TANGRAM 47

Racisme, sexisme et colonialisme: pour une approche intersectionnelle de la résistance

Auteure

Faten Khazaei est professeure assistante au département des sciences sociales de l’université de Northumbria au Royaume-Uni. faten.khazaei@northumbria.ac.uk

J’ai appris que le sexisme et l’hétérosexisme proviennent de la même source que le racisme… Je ne peux pas me permettre le luxe de lutter contre une seule forme d’oppression… Et je ne peux pas me permettre de choisir entre les fronts sur lesquels je dois combattre ces forces de discrimination. Partout où elles apparaissent, elles semblent vouloir me détruire. Et quand elles apparaissent pour me détruire, elles ne tarderont pas à apparaître pour vous détruire aussi.
(Lorde, 1983, traduction libre).

Audre Lorde, activiste et écrivaine africaine-américaine et lesbienne, souligne dans son célèbre texte adressé aux femmes blanches, There is no hierarchy of oppressions (1983), qu’aucune entreprise destinée à défaire un système d’oppression ne peut espérer réussir si elle se concentre sur une seule dimension. Parmi les théoriciennes pionnières d’une approche que nous connaissons aujourd’hui sous le terme de l’intersectionnalité (Crenshaw 1989), elle met l’accent sur l’interdépendance des rapports de pouvoir. Elle rend visible l’imbrication du racisme avec d’autres rapports de domination, tels que, notamment, le sexisme, le classisme, le validisme ou l’hétérosexisme. Et elle appelle à considérer toutes ces dimensions dans chaque lutte contre les systèmes d’oppression.

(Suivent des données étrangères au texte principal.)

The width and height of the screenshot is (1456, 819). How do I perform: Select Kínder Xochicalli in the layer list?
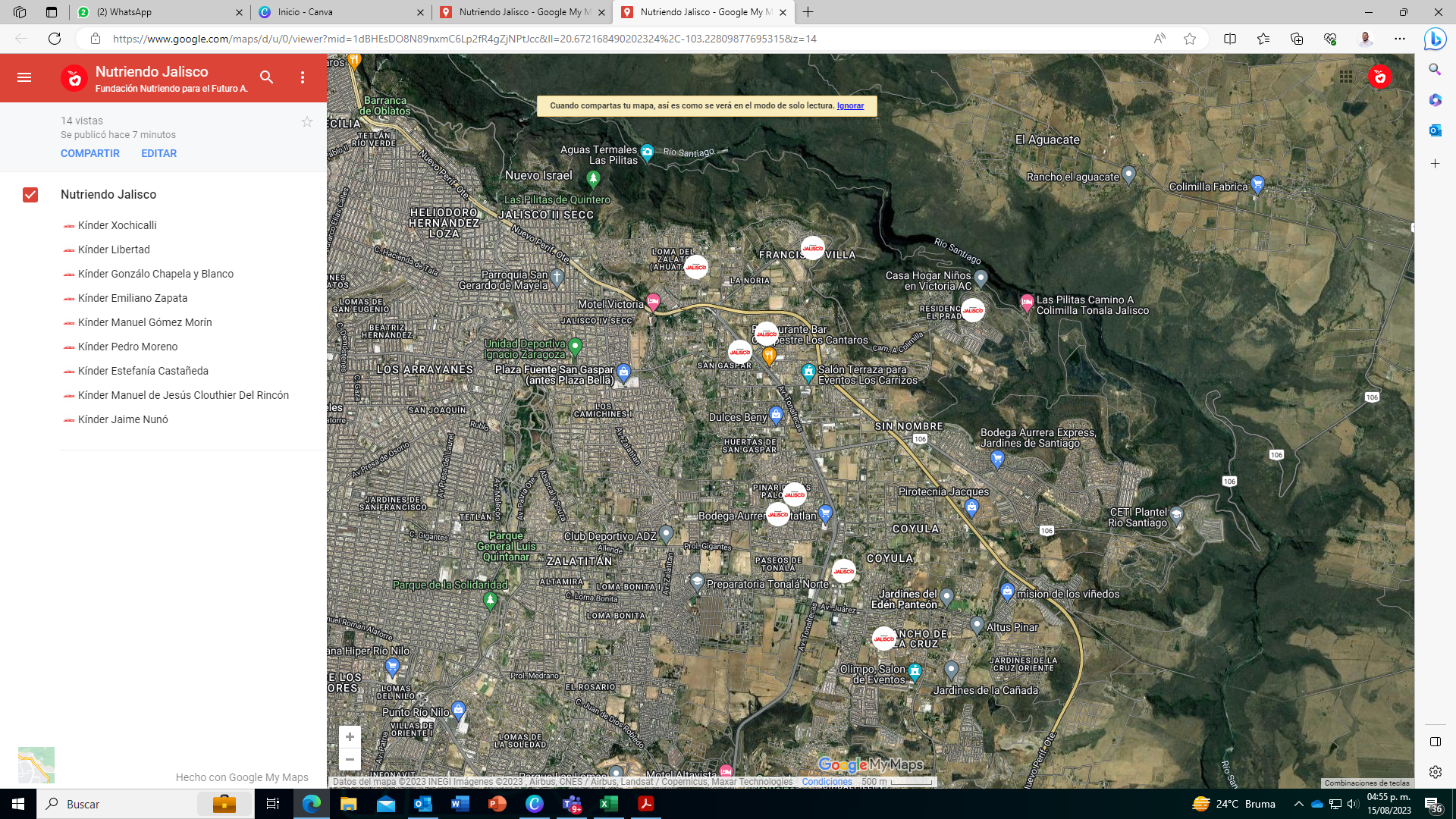tap(118, 225)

Née d’un mouvement critique au sein du féminisme visant à contester la catégorie de « nous les femmes », en tant que sujet politique du féminisme, la théorie de l’intersectionnalité a été formulée pour affirmer que d’autres rapports de pouvoir traversent le groupe des femmes (Crenshaw 1989). Pour cette théorie, un féminisme blanc et de classe moyenne ne peut pas représenter la voix, le vécu et les enjeux de toutes les femmes. Il existe de nombreuses femmes dont le vécu et les expériences ne peuvent pas être appréhendés, compris, rendus visibles et, en définitive, légitimés si nous ne nous travaillons que pour démasquer le seul sexisme. L’intersectionnalité permet donc de révéler ce qui n’est pas visible lorsque les catégories du genre et de la race, notamment, sont conceptualisées comme étant séparées l’une de l’autre. Si nous omettons de regarder la façon dont le genre et la race se construisent mutuellement, nous échouons finalement à comprendre véritablement comment le genre, mais aussi la race fonctionne.

Dans les propos qui suivent, j’examine quel rôle jouent en Suisse la thématique de la violence contre les femmes dans l’argument de l’incompatibilité culturelle supposée des personnes étrangères. J’entends également montrer comment la relation intersectionnelle entre le sexisme et le racisme, qui aboutit à racialiser les violences de genre en Suisse, trouve ses origines dans la pensée coloniale.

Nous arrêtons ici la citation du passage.